Tuesday, 20 February 2007

An explosive incident

The scorching and charring were in fact the legacy of an early November evening almost a year previously, prior to my arrival at the school. The tuck box room was a well-established haunt of smokers, situated as it was apart from the staff quarters. It also had the advantage of being distanced from the attentions of the boarding prefects who had their own studies within which to indulge their particular vices.

It transpired that one evening a bored and disaffected gasper had absent-mindedly applied a glowing cigarette end to a fragment of paper peeping innocently from the lid of GNP ’s box. It took less than thirty seconds to discover that this was in fact the business end of twenty pounds worth of assorted fireworks intended for the boarding house Guy Fawkes celebrations. That year’s display turned out to be an intensely private affair observed only by the two or three miscreants who happened to be having a fag at the time. They had emerged from the cacophony of screeches, bangs and explosive flashes accompanied by vast curling blankets of dense smoke. The smell of gunpowder and saltpetre lingered for some months afterwards. Marginally longer than the swollen ears and lips of the idiot who had deprived the whole school of their bonfire night celebrations that year.

I glared at my glossed grass-green box, noting the coarse cutout carrying handles. I could remember clearly how they had dug into my hands as mother and I had carried the box up the High Street from the bus stop. I can still feel how my ears and face burnt with shame as we approached the school where other pupils and their parents were busy disgorging new trunks and cases from shiny motor cars. I had then to endure the return journey to retrieve the cases we had not been able to manage on the first trip. I had been again painfully conscious of the curious looks of other parents and pupils as mother and I walked the gauntlet of their stares for the second time. It was not an auspicious beginning to boarding school life.

Cruddy, poxy box, its whole aura flashed ‘makeshift’ which hardly accorded with the look of triumph on the face of my father as he had emerged from the dusty, back storeroom, bearing this monstrously amateur fabrication. His reassurances of its solidity had fallen upon deaf ears, for even as the final licks of paint were being slopped on there was no disguising its provenance. The completely awkward physical presence of the thing screamed ‘I am the property of, can only belong to, a complete and utter turd.’ And each time it was used as the preferred stepping-stone to the swankier boxes arranged neatly on tiered shelves, the implication to me was quite clear;

You are your box.

How I loathed that box!

Monday, 19 February 2007

That box!

With a scuffed shoe, I gave the box a good kick, sending it sliding across the grey, stone floor. I hated that green wooden box as the Devil hates Holy Water! Its transformation from a worm chewn beer crate had been cursory. Partitions, cobwebs, dead insects and other detritus removed, the box had been augmented with a hinged lid knocked together from two pieces of mouldy plank. Hasped and stapled, a smearing of bright green gloss paint (no primer, no undercoat), had completed the reincarnation. This was my tuckbox.

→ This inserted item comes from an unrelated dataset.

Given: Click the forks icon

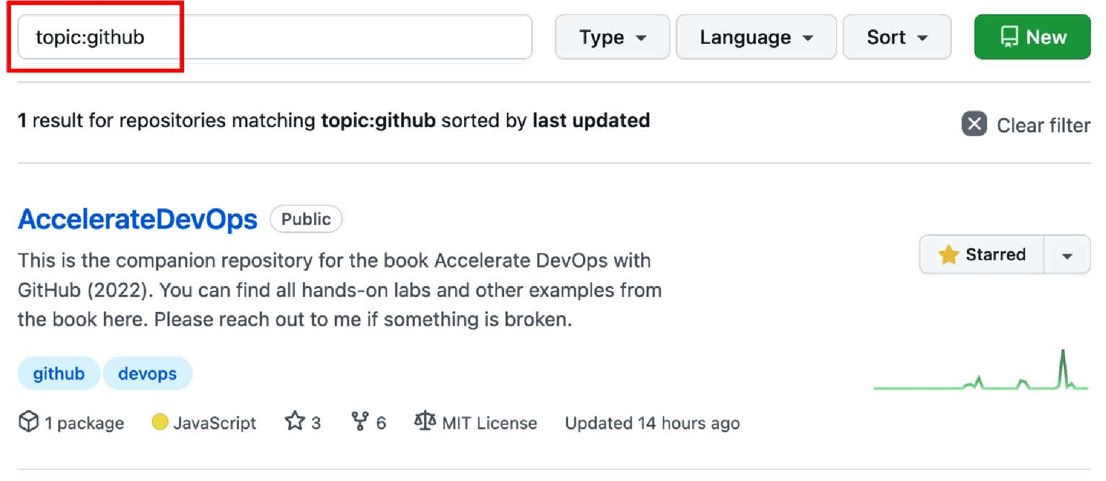Looking at the screenshot, I should pyautogui.click(x=360, y=421).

It squatted forlornly surrounded by professionally manufactured trunks, complete with leather bindings, bright brass corner plates, rows of shining rivets and gleaming locks. Many incorporated carefully stencilled or hand-painted monograms, clues to the owner of each treasured casket. My grass-green glossed beer crate needed no such identification unlikely as it was to be confused with any other.

The box slid easily across the burnished stone floor like an old house brick hurled across an icy pond. It slid easily since, as usual, it was almost empty save for two choice items. A partly consumed packet of mouldy, crumbling Lincoln biscuits and a leaking glass bottle containing a cheap chemical confection known as Orange Squash. Usually diluted with water I had taken to drinking this neat in a Proustian effort to evoke the distant flavour of oranges that lingered in the deeper recesses of my memory. It never did.

My box thudded to a halt at the far corner of the room, arrested in its curling glide by a well crafted, wooden trunk. Upon the lid in gilded, gothic script had been lovingly inscribed the monogram GNP. The trunk was also conspicuous for being heavily scorched and charred around the lid as though the owner, having mislaid the key, had attempted to effect an entry with the assistance of one of those very large heat lances so beloved of television safebreakers. Perhaps even one of those science inspired laser guns that, in the hands of technologically au fait master criminals, were beginning to make such an impression upon impregnable vaults in the cinematic world. At any rate, the general effect was that some pyromaniac had had a jolly good go at GNP’s box for one reason or another. The truth however turned out to be rather more prosaic than my imaginative leaps of fancy, though no less explosive.